The actual implementation is a bit more complicated than described above. The thing is that the bond connecting the fragments must be treated differently so that its intersection with adjacent bonds does not add to the inner intersection of the fragments. Thus there are 3 different colors used for each fragment and the bond connecting them, and only intersections of the proper bonds of fragment are counted.
inner intersections

The figure above shows the first fragment rasterized in green color, the second one - in blue color, the bond connecting them is in the yellow color, and the red box shows that there is an intersection between fragments.


fuse <sdf_in1> <bond_type> <sdf_in2> <sdf_out> [/p1] [/p2] [/g:<no>] [/r:<no>]


For instance, the following command
fuse ket.sdf 1 amn.sdf prod.sdf
fuses each molecule in turn from file ket.sdf with each molecule in file amn.sdf. The result is saved in file prod.sdf. Molecules are fused with single bond. The format of input must be MDL's V2000. The output is also in that format.

Each molecule in the input files must contain exactly one R-atom. The program deletes these atoms and creates a bond between the atoms adjacent to them. Bond type is determined by the corresponding command line option. Each record in the output SDF file contains 2 fields in addition to the resulting molecule: IDNUMBER and error_measure. IDNUMBER is an integer counter.

error_measure is an integer value that indicates how cleanly the molecules were fused: 0 means that all is ok, whereas a nonzero value (-1, 1, 2, etc.) indicates that the program failed to correctly align the molecules. A positive value means that the bond connecting the molecules was lengthened in order to avoid intersections. The greater the number, the longer the bond. A value of -1 means that the program could not align the molecules without intersections so the new bond has normal length, but the molecule has intersections.

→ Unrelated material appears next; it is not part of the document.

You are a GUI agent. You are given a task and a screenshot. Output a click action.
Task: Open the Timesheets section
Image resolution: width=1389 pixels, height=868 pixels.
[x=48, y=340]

One would typically search for records with non-zero error_measure value and see how the source molecules could be edited to minimize the intersections during fusion. Most often this means flipping tail parts of the molecule so that they do not occupy the neighborhood of the R-atom.


The application was originally written in C++ under Windows and was recently ported to Linux. Installation is pretty straightforward: all you need to do is check out the latest code and build the fuse program. To obtain the source code issue the following command in the command line
svn checkout
See here for more details.

Here is how you build the program
make fuse

The source code comes with unit tests that cover essential functionality of the class library. The tests use Boost unit testing framework, so make sure you have libboost_unit_test_framework in your library path before compiling and running the tests. In order to run the tests use the following command
make test

In order to clean the files generated by compilers and linkers including the executable file use the following command
make clean

Advanced options

In some cases you need to preserve the initial orientation of the R-bond in the source molecule. For instance, in case of necessity of keeping cis/trans topology unchanged. In other cases the R-atom is connected to a concave molecule fragment. In such cases the application may choose erroneous configuration.
concave fragment

Command line arguments /p1 and /p2 instruct the application to preserve the orientation of the R-bond of the corresponding source molecule.
fuse ket.sdf 2 amn.sdf prod.sdf /p2

In this example the orientation of R-bond in the second molecule will be preserved.

Fine tuning

The application rasterizes the vector representation of the molecules in order to find intersections. By default average bond takes up 4 sequential square cells when drawn horizontally or vertically. This value can be changed with the /g command line argument, e.g. /g:5 will make the average bond size equal to 5 cells. The width of the bond is set by the /r command line argument, e.g. /r:2. The parameter specifies the diameter of a cylinder tube around the bond. By default it's equal to 1. Intersection of molecule fragments is determined by the intersection of tubes of their bonds. The ratio of tube diameter to average bond length equal 4 was found to be satisfactory in the majority of cases.